WORK REQUEST> Count the lines below that contain the word "will" and give only the number.

Items from a data source

────────────────────

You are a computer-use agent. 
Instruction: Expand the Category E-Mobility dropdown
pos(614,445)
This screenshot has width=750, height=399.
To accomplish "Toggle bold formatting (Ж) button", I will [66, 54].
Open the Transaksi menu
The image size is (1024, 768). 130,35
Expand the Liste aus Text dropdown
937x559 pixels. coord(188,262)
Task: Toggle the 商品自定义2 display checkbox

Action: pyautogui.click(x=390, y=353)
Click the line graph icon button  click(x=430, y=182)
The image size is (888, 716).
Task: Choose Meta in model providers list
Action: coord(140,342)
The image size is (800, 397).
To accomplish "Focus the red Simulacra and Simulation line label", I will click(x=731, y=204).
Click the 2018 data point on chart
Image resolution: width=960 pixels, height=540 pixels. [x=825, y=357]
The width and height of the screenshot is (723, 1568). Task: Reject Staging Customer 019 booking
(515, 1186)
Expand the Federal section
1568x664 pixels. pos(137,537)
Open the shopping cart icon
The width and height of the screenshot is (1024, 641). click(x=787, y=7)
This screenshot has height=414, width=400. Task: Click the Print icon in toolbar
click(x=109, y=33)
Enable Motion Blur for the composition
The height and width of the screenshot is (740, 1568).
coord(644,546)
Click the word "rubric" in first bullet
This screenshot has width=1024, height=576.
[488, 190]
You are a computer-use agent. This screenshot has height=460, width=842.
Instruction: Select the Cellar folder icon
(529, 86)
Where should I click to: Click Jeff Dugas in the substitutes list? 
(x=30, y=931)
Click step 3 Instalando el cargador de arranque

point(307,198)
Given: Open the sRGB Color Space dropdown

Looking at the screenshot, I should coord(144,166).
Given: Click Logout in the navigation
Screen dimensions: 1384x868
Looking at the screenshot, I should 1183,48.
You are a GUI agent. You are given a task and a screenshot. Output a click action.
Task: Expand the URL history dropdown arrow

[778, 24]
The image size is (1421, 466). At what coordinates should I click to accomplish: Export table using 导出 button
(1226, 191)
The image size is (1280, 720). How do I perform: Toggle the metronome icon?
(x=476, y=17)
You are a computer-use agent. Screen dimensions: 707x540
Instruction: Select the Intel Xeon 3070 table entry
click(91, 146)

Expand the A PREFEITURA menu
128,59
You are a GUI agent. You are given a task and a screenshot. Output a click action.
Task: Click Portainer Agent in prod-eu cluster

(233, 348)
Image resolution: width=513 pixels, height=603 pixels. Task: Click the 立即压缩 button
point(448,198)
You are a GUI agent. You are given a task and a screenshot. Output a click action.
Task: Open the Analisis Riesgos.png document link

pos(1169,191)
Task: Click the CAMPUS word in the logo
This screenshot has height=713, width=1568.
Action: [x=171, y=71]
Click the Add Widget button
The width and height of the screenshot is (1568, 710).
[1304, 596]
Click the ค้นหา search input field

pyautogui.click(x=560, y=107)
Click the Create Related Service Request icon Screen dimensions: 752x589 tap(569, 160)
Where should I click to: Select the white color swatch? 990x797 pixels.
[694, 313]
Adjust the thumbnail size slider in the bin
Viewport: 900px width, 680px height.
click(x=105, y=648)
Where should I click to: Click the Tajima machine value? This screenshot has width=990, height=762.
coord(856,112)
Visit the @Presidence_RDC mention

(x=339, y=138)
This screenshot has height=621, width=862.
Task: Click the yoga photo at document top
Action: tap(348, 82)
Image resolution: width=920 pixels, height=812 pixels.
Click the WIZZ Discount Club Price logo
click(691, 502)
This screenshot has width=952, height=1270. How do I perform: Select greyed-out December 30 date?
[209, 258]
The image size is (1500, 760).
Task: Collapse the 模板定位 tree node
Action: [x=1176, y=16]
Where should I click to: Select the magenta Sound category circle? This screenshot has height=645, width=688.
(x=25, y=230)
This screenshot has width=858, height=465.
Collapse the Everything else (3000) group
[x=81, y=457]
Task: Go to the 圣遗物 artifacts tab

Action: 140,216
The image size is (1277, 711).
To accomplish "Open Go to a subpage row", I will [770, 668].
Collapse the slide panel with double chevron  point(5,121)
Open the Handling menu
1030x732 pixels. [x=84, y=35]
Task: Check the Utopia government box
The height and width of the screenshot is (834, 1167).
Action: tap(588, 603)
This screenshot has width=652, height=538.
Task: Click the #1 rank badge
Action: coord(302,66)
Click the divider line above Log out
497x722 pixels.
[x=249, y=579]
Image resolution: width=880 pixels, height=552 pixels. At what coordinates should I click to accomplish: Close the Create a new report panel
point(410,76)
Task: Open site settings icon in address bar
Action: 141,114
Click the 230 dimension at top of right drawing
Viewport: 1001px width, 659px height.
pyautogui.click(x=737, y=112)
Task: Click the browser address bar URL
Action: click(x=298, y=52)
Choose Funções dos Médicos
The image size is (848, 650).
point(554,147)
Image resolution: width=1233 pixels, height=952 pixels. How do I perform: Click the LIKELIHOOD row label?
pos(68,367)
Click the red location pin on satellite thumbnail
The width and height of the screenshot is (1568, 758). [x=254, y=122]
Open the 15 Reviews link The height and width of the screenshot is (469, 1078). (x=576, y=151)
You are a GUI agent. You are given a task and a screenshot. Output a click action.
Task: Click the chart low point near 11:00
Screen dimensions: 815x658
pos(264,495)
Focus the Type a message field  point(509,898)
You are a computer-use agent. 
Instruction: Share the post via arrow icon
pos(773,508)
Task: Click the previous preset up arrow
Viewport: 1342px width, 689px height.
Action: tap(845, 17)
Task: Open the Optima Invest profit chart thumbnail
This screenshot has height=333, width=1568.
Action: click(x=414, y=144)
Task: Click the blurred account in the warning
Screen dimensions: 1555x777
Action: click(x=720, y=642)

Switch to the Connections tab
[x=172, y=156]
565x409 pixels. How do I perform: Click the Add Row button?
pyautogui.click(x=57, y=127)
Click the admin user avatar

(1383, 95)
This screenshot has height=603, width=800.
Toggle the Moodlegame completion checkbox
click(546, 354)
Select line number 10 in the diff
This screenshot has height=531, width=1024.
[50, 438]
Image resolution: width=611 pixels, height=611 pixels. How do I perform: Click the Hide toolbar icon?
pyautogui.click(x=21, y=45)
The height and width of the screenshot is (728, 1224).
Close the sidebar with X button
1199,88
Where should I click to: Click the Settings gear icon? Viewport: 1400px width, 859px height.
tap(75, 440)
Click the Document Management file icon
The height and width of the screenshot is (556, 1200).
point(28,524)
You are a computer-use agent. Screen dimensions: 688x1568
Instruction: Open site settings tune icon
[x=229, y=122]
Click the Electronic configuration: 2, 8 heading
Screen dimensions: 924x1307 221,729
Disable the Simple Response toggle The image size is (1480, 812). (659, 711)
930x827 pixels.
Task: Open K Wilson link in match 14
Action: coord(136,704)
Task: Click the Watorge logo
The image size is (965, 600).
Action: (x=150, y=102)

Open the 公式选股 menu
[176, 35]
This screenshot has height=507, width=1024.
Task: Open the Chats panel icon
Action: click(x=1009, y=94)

────────────────────

THE COMPLETED TASK> 3